417 N.J. Super. 648 11 A.3d 420

11 A.3d 420

PAUL G. SKLODOWSKY, PLAINTIFF-APPELLANT, v. JOHN F. LUSHIS, JR., ESQ., AND TALLMAN, HUDDERS & SORRENTINO, A PROFESSIONAL CORPORATION, DEFENDANTS-RESPONDENTS.

Superior Court of New Jersey Appellate Division

Argued December 7, 2010

Decided February 2, 2011.

*649See also 2008 WL 2744247.

*650Before Judges PARRILLO, YANNOTTI and SKILLMAN.

Thaddeus P. Mikulski, Jr., argued the cause for appellant.

George M. Vinci, Jr., argued the cause for respondents (Spector Gadon & Rosen, P.C., attorneys; Randi A Wolf, on the brief).

The opinion of the court was delivered by

YANNOTTI, J.A.D.

Plaintiff Paul G. Sklodowsky appeals from an order entered by the Law Division on March 19, 2010, which dismissed his claims against defendants John F. Lushis, Jr. (Lushis) and Tallman, Hudders and Sorrentino, P.C. (THS) with prejudice. For the reasons that follow, we reverse.

Plaintiff is a New Jersey resident. Lushis is an attorney admitted to practice in Pennsylvania. He was a member of THS, a professional corporation based in Pennsylvania. In 2003, plaintiff retained Lushis to provide him with legal advice regarding the sale of certain real property in Kingwood Township, New Jersey.

*651Plaintiff allegedly told Lushis that he was the sole record owner of the property, and that he wanted to transfer title to the property without the consent of his wife, Joanne Sklodowsky (Joanne), with whom he was having marital difficulties. Plaintiff claims that Lushis advised him that he could transfer title without Joanne’s consent, but she would have an interest in the proceeds of the sale.

Allegedly based on this advice, plaintiff entered into a contract to sell the property to American Developers of New Jersey, Inc. (ADNJ). It appears that, during the ensuing due diligence period, ADNJ learned that the plaintiffs marital residence was located on the property, and Joanne had refused to consent to the sale. Consequently, the sale of the property was not consummated.

On October 7, 2004, plaintiff filed a lawsuit against ADNJ, and sought a judgment permitting him to retain as liquidated damages the $85,000 that ADNJ had deposited pursuant to the sales agreement. Plaintiff alleges that he instituted that lawsuit on the advice of Lushis and another attorney, Joseph T. Nanovic (Nanovie). Daniel J. Baurkot (Baurkot) represented Sklodowsky in that case.

- **CHALLENGES**
- 1) Rewrite the court opinion from "Thaddeus P. Mikulski, Jr., argued" up to and including "follow, we reverse.", substituting "trial court" for "Law Division".
- 2) Find every line in the records containing the string "computer" and copy each of those lines. Case counts.

(Records from a collection)
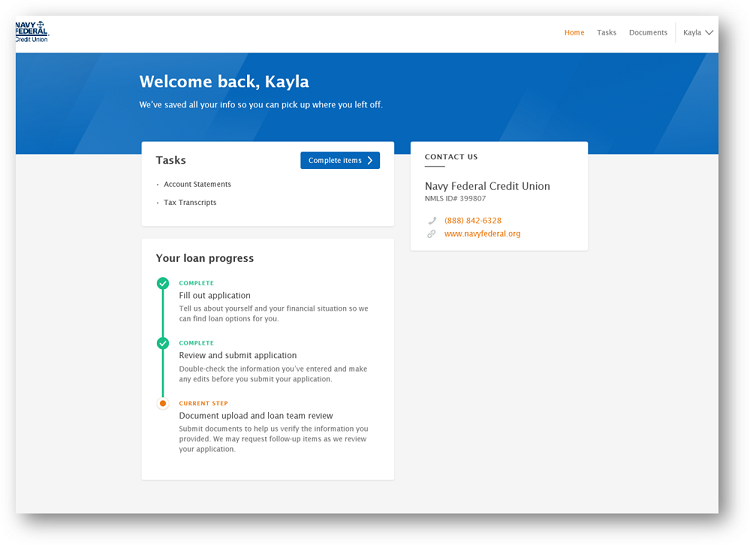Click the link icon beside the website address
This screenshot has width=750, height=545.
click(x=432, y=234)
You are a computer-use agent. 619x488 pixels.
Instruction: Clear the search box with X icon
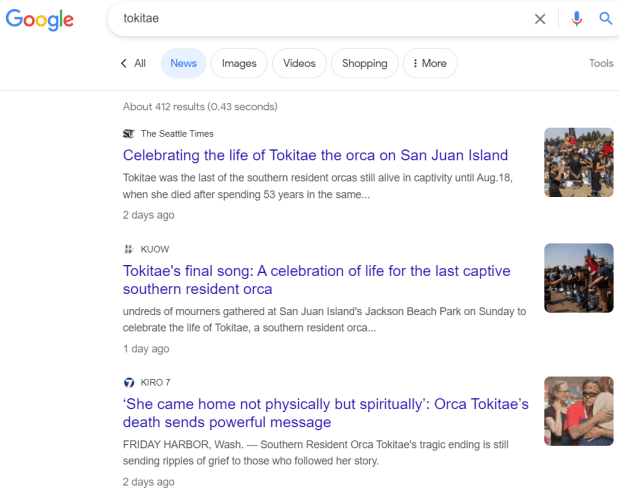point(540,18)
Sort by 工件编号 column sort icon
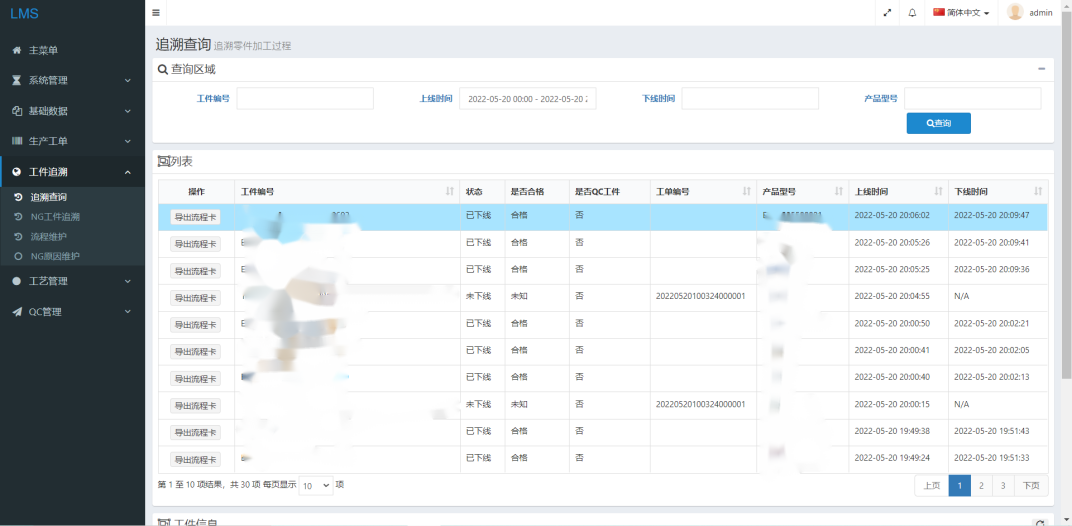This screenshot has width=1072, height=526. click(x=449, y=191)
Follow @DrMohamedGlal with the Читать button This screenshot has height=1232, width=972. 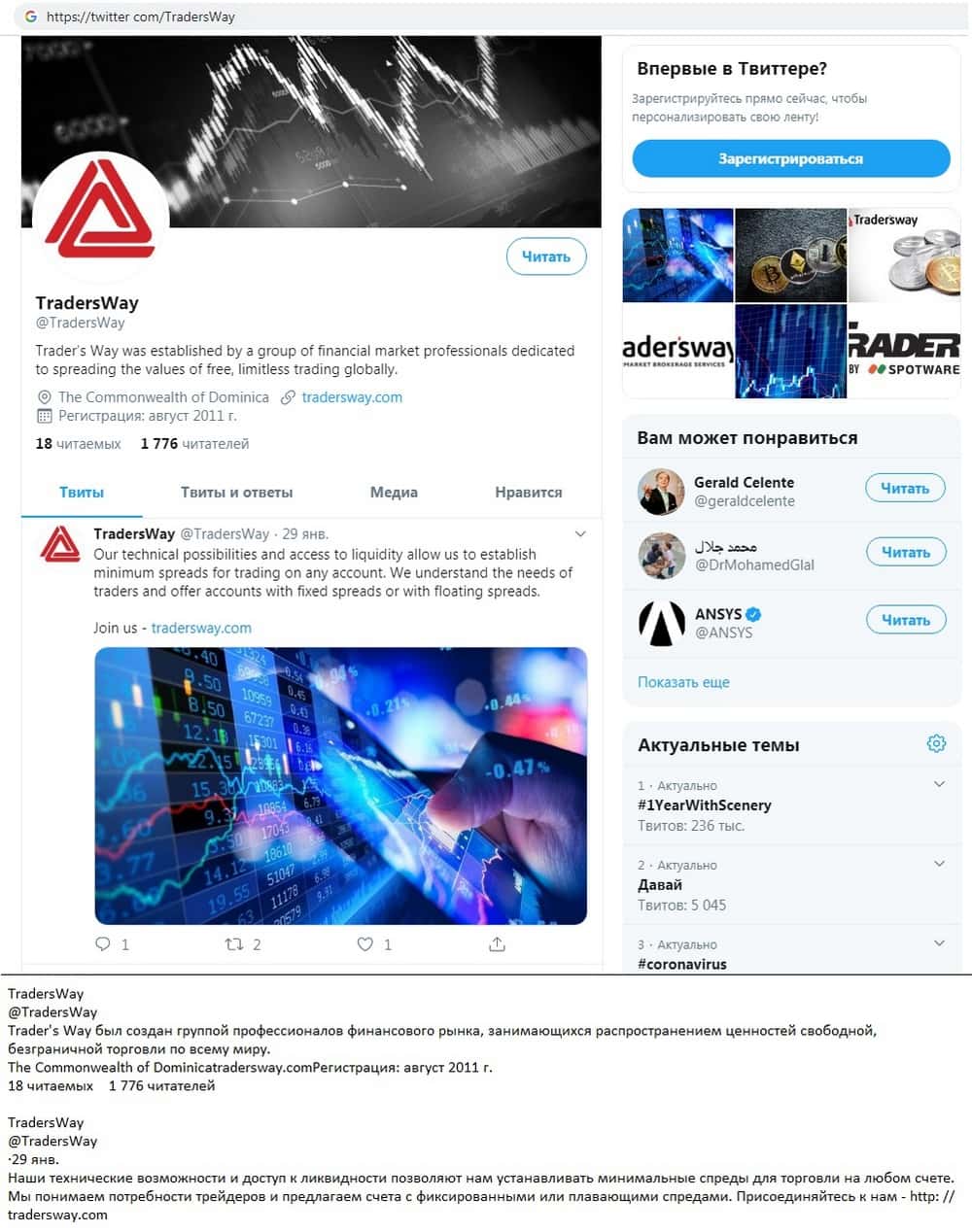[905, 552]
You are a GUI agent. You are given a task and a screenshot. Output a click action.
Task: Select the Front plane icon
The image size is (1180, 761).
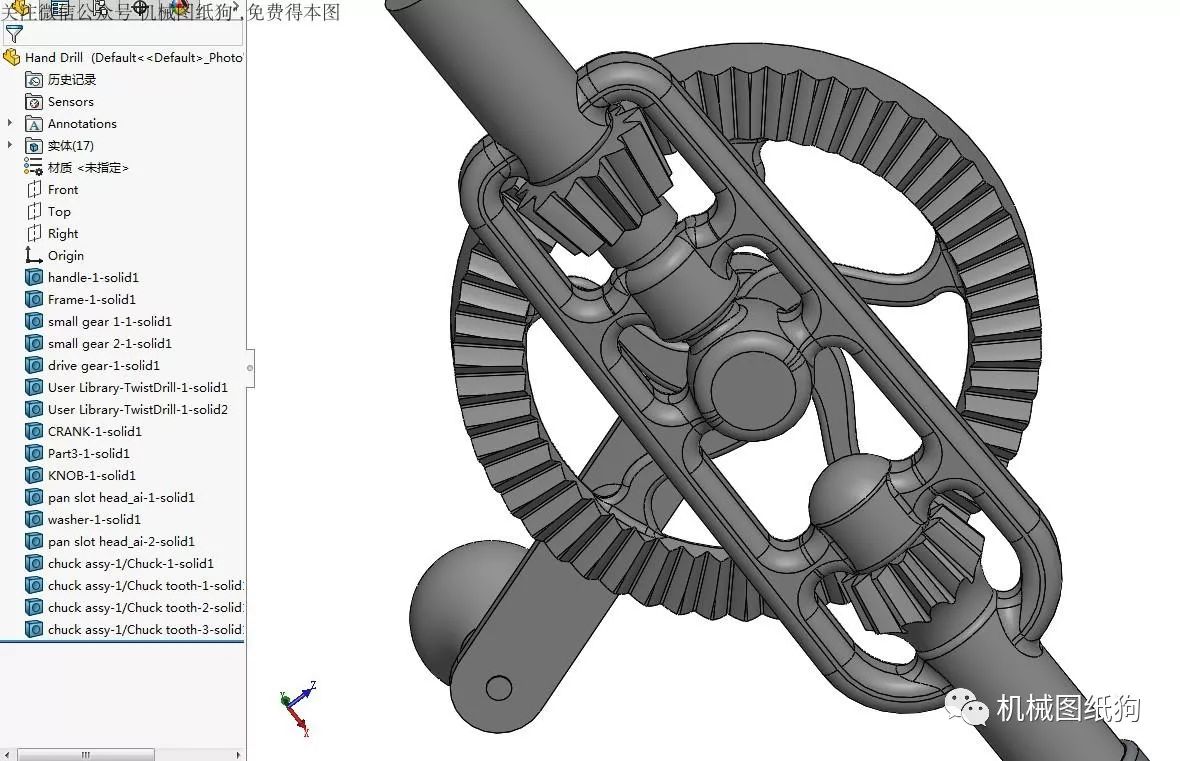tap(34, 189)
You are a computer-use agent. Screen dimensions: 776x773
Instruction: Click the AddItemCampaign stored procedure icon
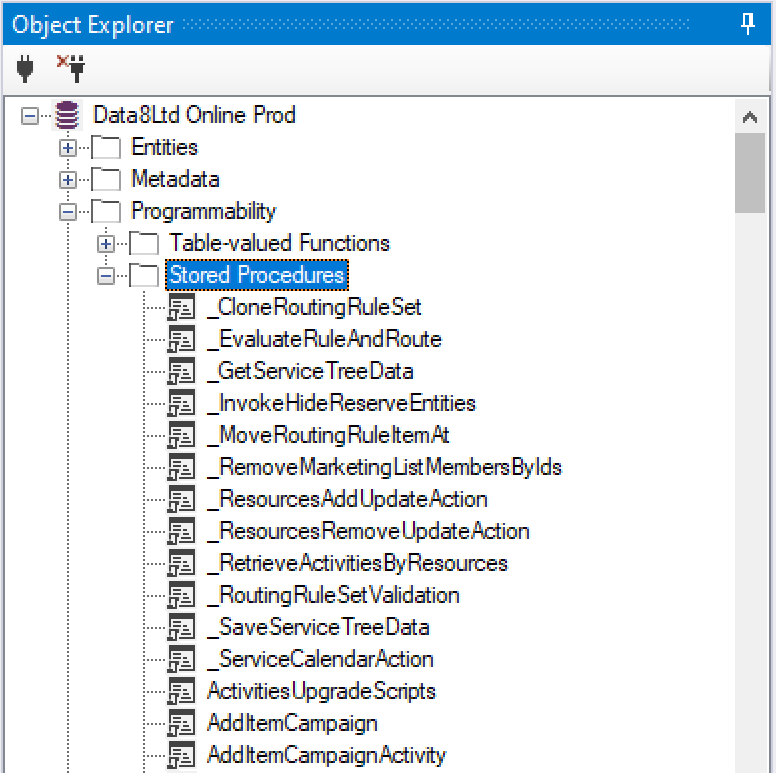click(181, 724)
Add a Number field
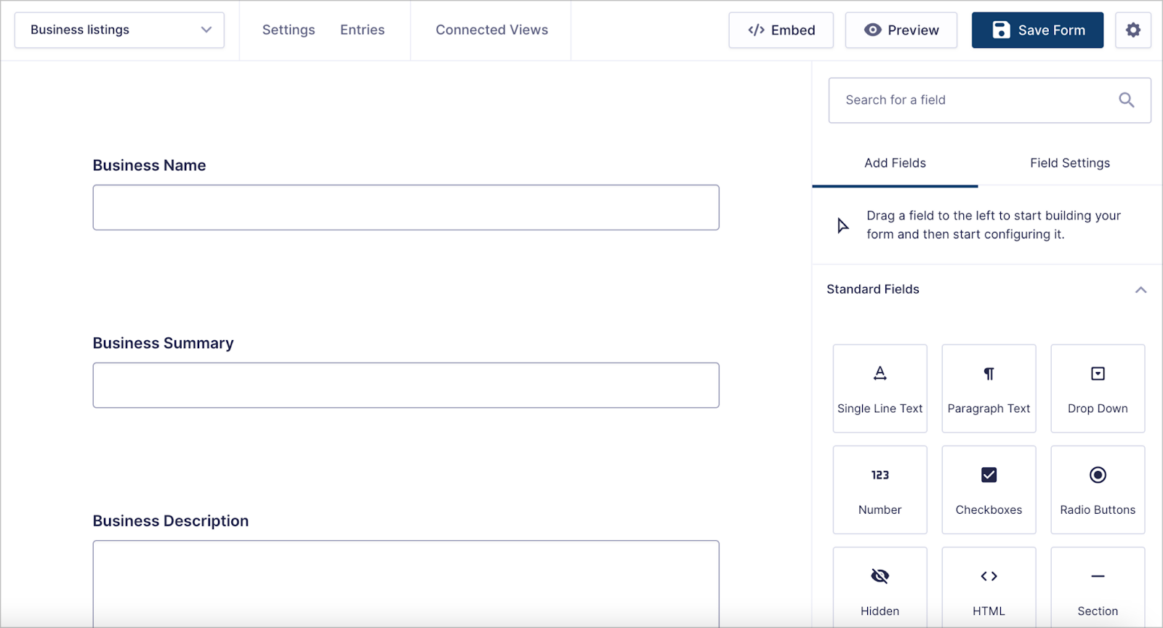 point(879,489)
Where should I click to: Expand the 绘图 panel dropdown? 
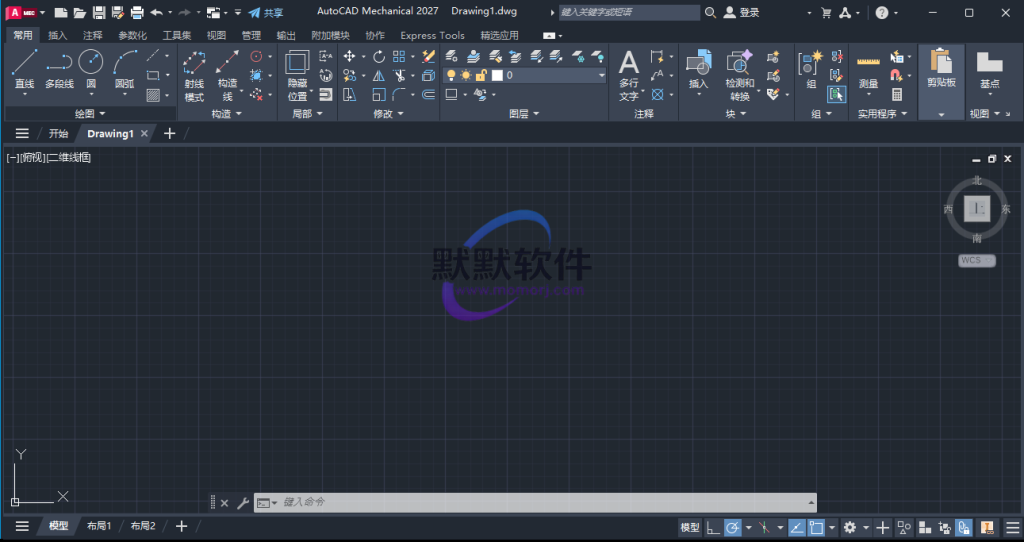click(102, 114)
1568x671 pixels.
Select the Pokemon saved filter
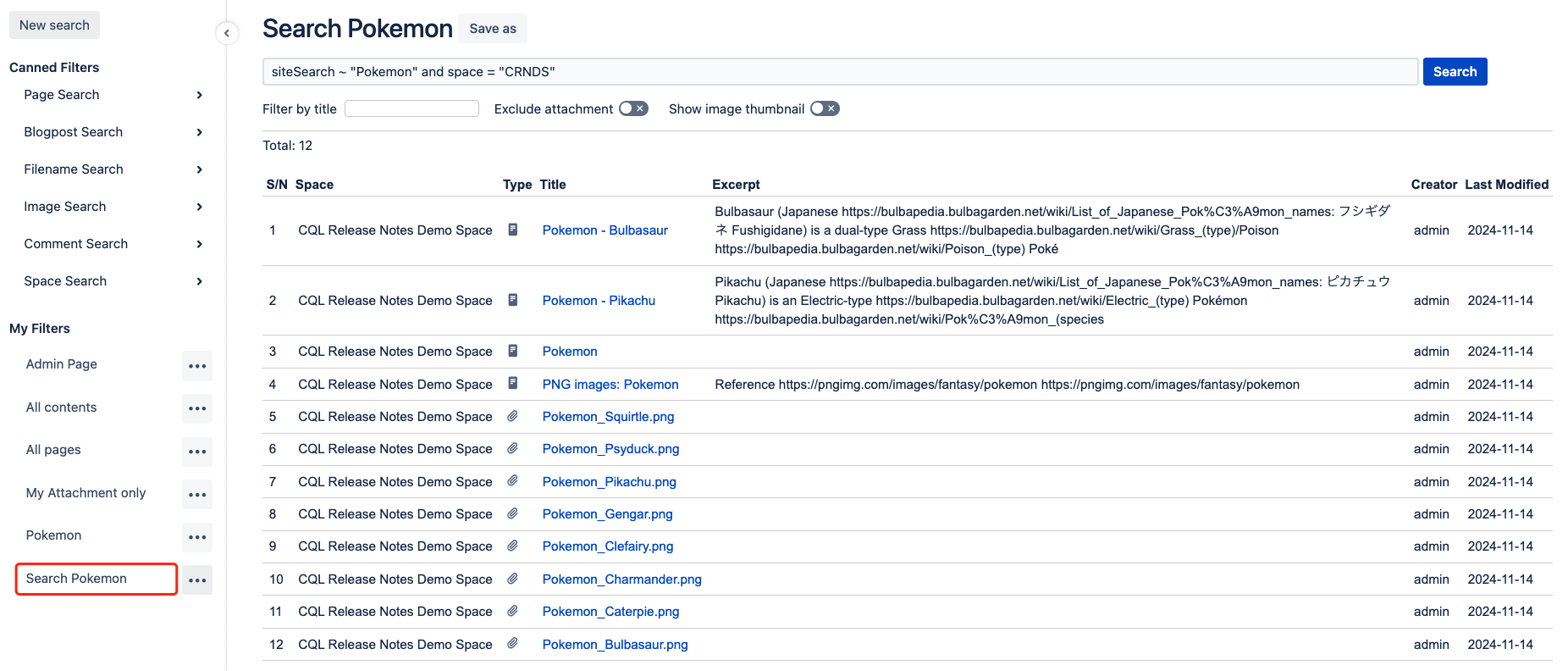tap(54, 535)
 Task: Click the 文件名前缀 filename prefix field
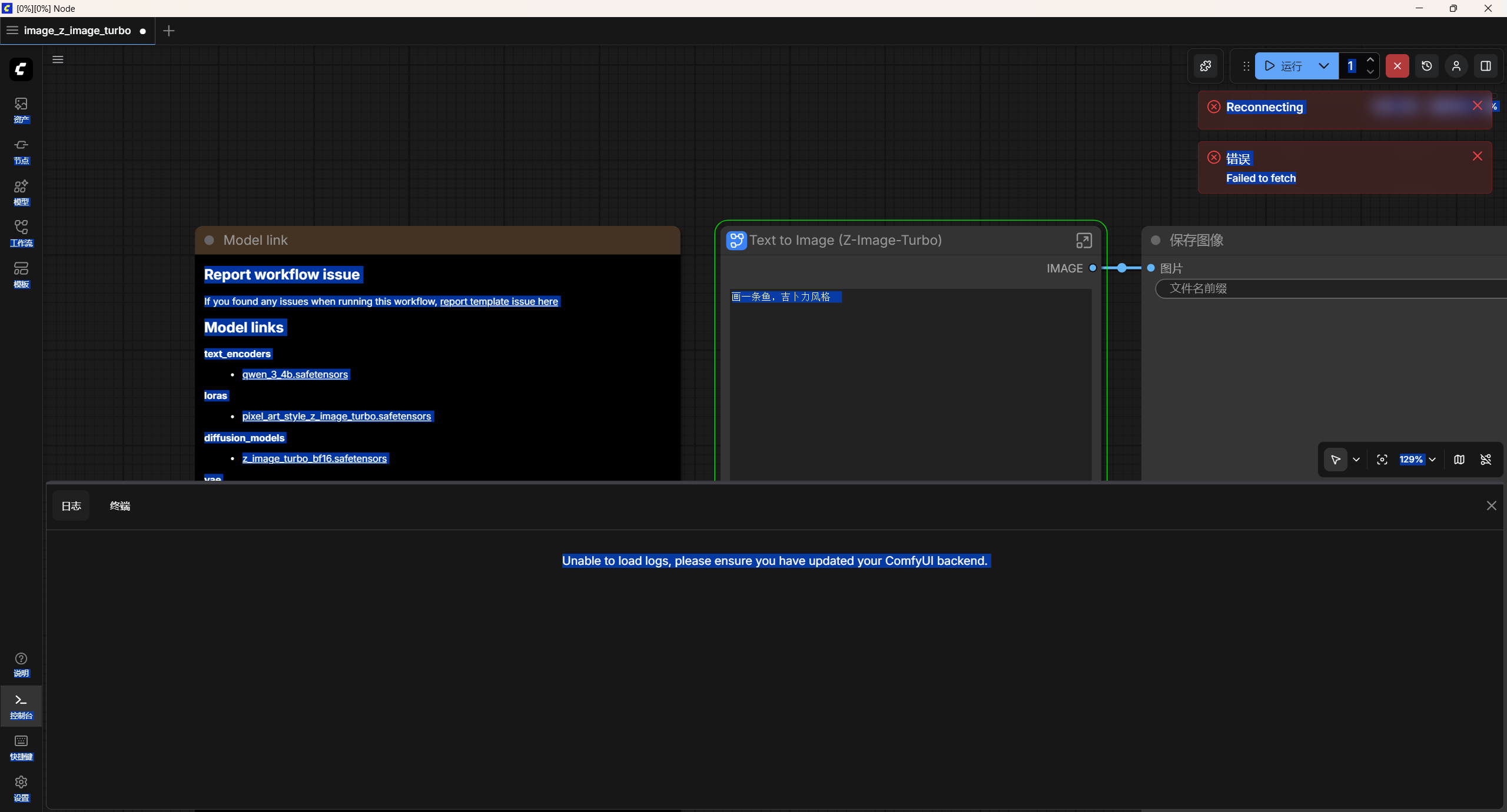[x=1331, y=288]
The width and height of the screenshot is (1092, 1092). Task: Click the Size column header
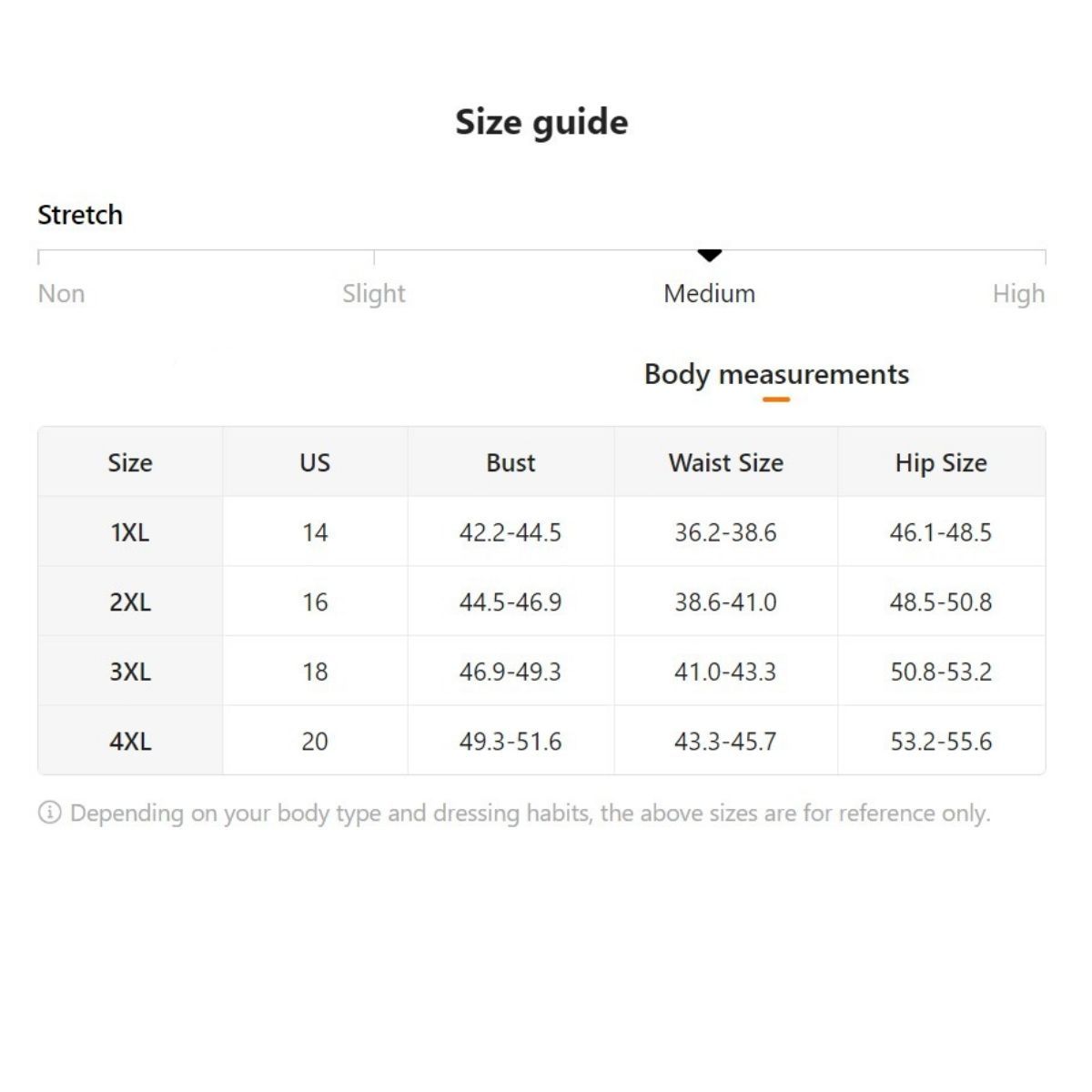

- **TASK RESPONSES**
- 1)
Thaddeus P. Mikulski, Jr., argued the cause for appellant.

George M. Vinci, Jr., argued the cause for respondents (Spector Gadon & Rosen, P.C., attorneys; Randi A Wolf, on the brief).

The opinion of the court was delivered by

YANNOTTI, J.A.D.

Plaintiff Paul G. Sklodowsky appeals from an order entered by the trial court on March 19, 2010, which dismissed his claims against defendants John F. Lushis, Jr. (Lushis) and Tallman, Hudders and Sorrentino, P.C. (THS) with prejudice. For the reasons that follow, we reverse.

- 2)
You are a computer-use agent. 619x488 pixels.
You are a computer-use agent. Screen dimensions: 776x773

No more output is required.